Permissive parsing strikes again, MySQLjs by would accept objects as values for a parameterized query with a somewhat surprising default behaviour. The key issue here though is that MySQLjs exposes an interface entirely like prepared statements, but is actually crafting the query on the client side rather than using server-side prepared statements.

Query:            SELECT * FROM users WHERE ?
Parameter Value:  {"password": "example"}
Results in:       SELECT * FROM users WHERE `password` = "example"

In this example it kinda makes sense, passing in an object for a more complex replacement, but it also supports that replace when you would expect a simple value to be injected.

Query:            SELECT * FROM example WHERE some_column = ?
Parameter Value:  {"some_column": 1}
Results in:       SELECT * FROM example WHERE some_column = `some_column` = 1

Its this second example, that is likely to occur, yet might introduce a vulnerability. Looking at that WHERE condition this breaks down into two comparisions some_column = some_column which will resolve to true since both are pointing to the same column, that is then compared with 1 which is a “truthy” value.

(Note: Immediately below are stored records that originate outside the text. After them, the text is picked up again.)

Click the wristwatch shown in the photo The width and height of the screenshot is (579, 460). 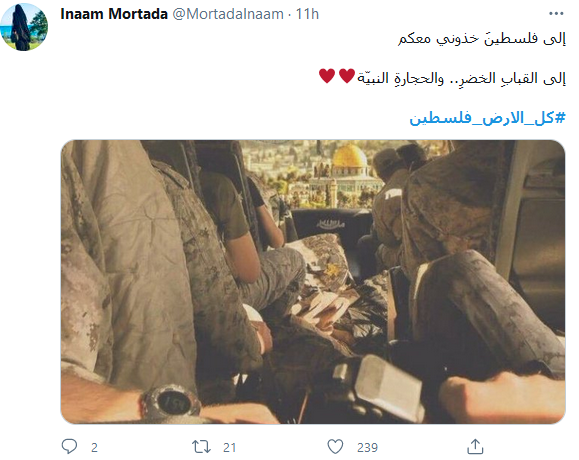pyautogui.click(x=171, y=405)
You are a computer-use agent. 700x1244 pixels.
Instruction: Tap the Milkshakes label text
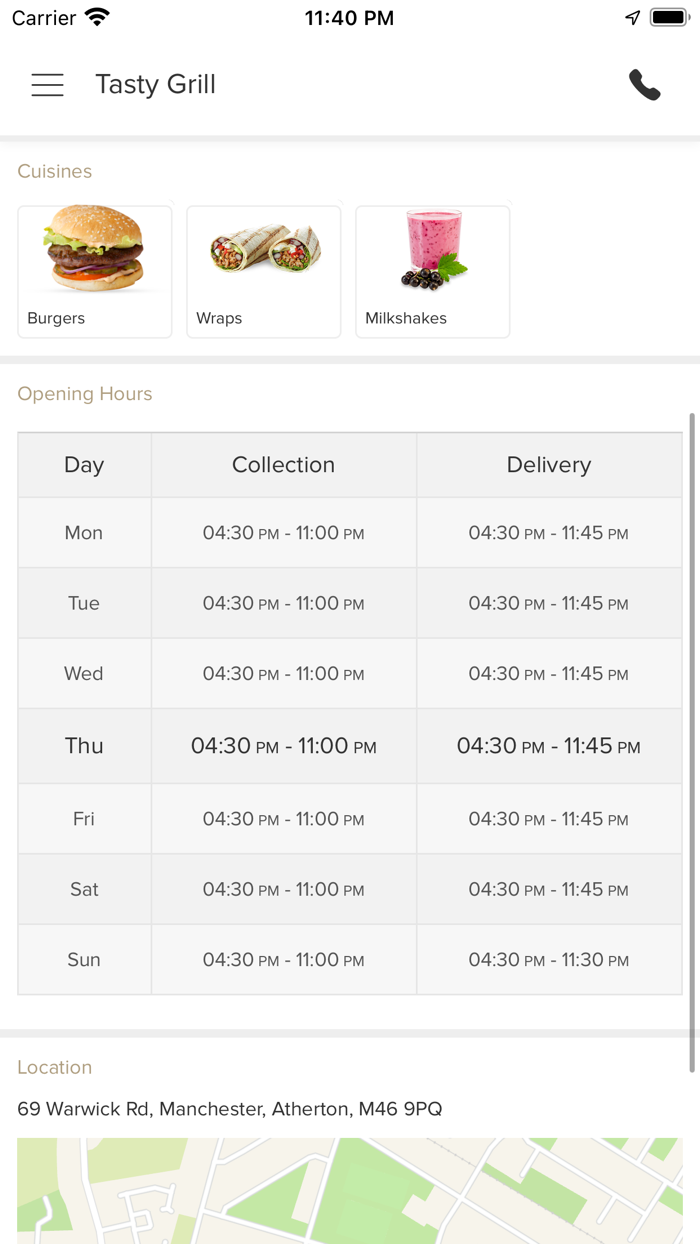[x=406, y=318]
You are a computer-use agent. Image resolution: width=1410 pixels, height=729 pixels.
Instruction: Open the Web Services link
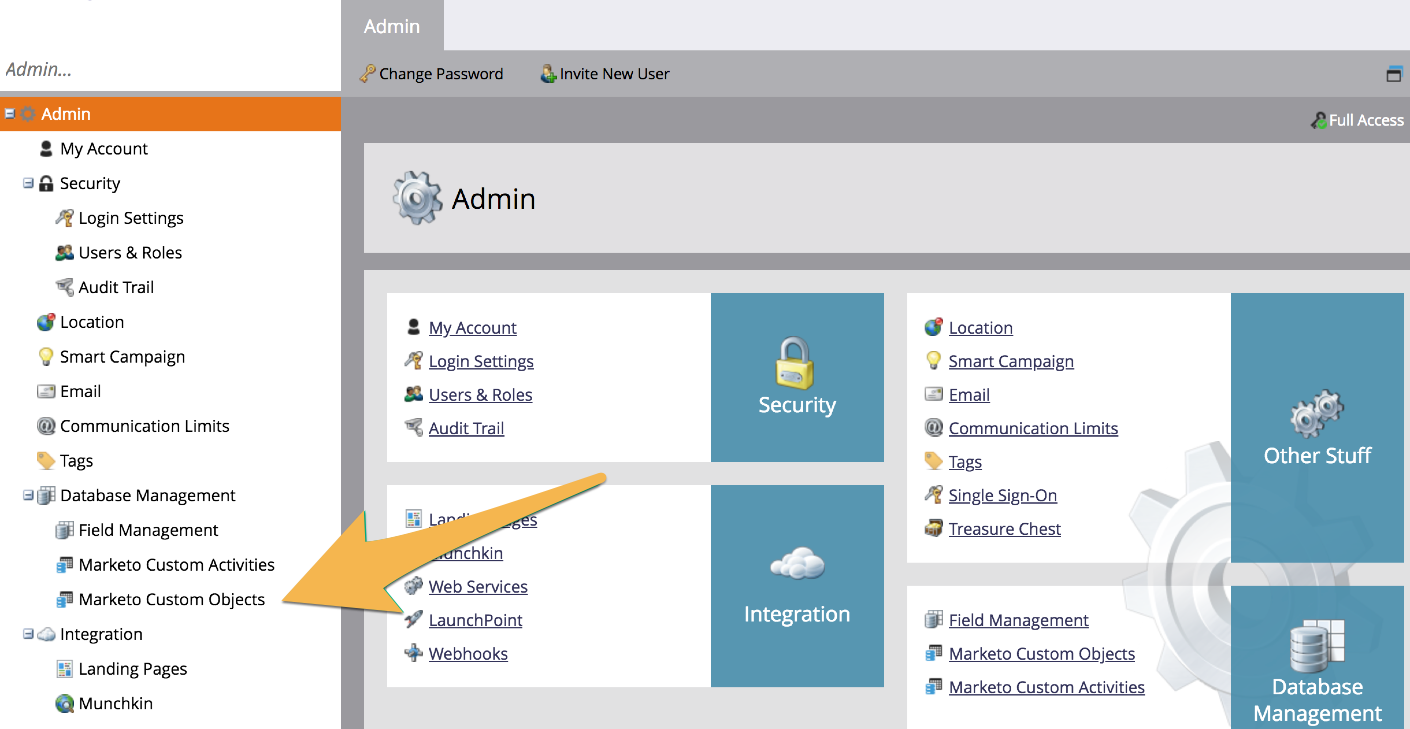click(x=478, y=586)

Maxwell Dulin encounted this within his blog’s authentication system:

async viewUserInfo(user,password){
		//prepared statements prevent SQL injections
		var query = "SELECT * FROM Users where username = ? AND password = ?";
		const [rows, fields]  = await pool.query(query, [user,password]);
		return rows;
}

For this code, the user value is passed in directly, but the password will be hashed first, so it cannot be an unexpected object, but the user can be. Which is exactly what the attack was.

{
  "username": {
    "username" : 1
  },
  "password":"<some_password>"
}

The query in this case will resolve to:

SELECT * From Users WHERE username = `username` = 1 AND password = <some-hash>

Leading to the first condition (username) being true for all rows in the database, and then as long as one user has the password the second condition will also be true and the login will proceed.